Listen. Don’t listen to it if you don’t want to hear the downsides of caffeine. {laughs}

Cassy Joy: I don’t want to hear it.

Diane Sanfilippo: I don’t want to hear it either, yet I started listening to it. And this is the problem. I’m not going to give up my coffee. But here’s the thing. I listen to audiobooks or audio content while I’m falling asleep. And so I’m only getting like 10 minutes at a time. So I’m like, shoot. I don’t remember what he said; what was he talking about. I didn’t hear the whole thing.
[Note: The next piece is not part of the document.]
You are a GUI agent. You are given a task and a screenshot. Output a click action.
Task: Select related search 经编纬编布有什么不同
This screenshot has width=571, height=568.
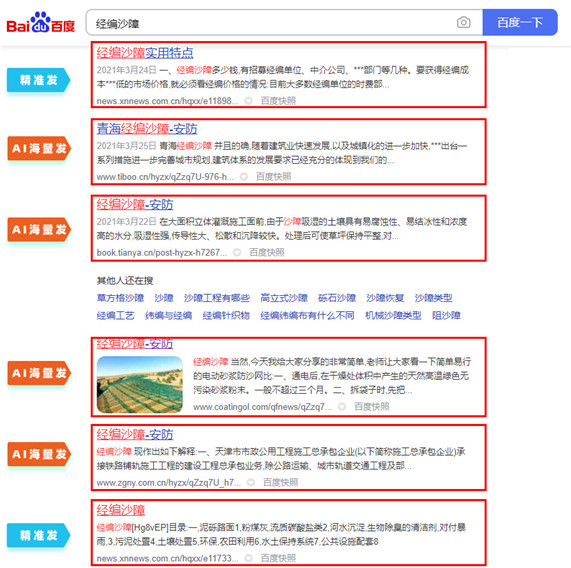[307, 315]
Anyway. He did remind me of a fact that I am aware of. Of that, this will vary from person to person a little bit. We all metabolize caffeine a little bit differently. And if you don’t know, I had a health-related podcast for 7 years. 8 years. 400 episodes. So if she’s like; why is she talking about this stuff, check out the Balanced Bites podcast.

But the half-life of caffeine in your body is like 12 hours. So what that means is; 12 hours later, there’s still potentially about 25% of the caffeine that you drank in the morning. So let’s say I’m drinking my coffee at 7 a.m.; by 7 p.m. there’s still some of that caffeine in my system. Which means by 10 p.m., when I’m lying down, hopefully it’s gone. But what if I drank my coffee a little later. What if I didn’t finish it at 7. Which I was just about the keep sipping on; a little bit I had left here, and it’s like 11 a.m. And I looked at it, I took a sip, and I said; ugh, I shouldn’t keep sipping that. because that’s going still be there at 11 o’clock.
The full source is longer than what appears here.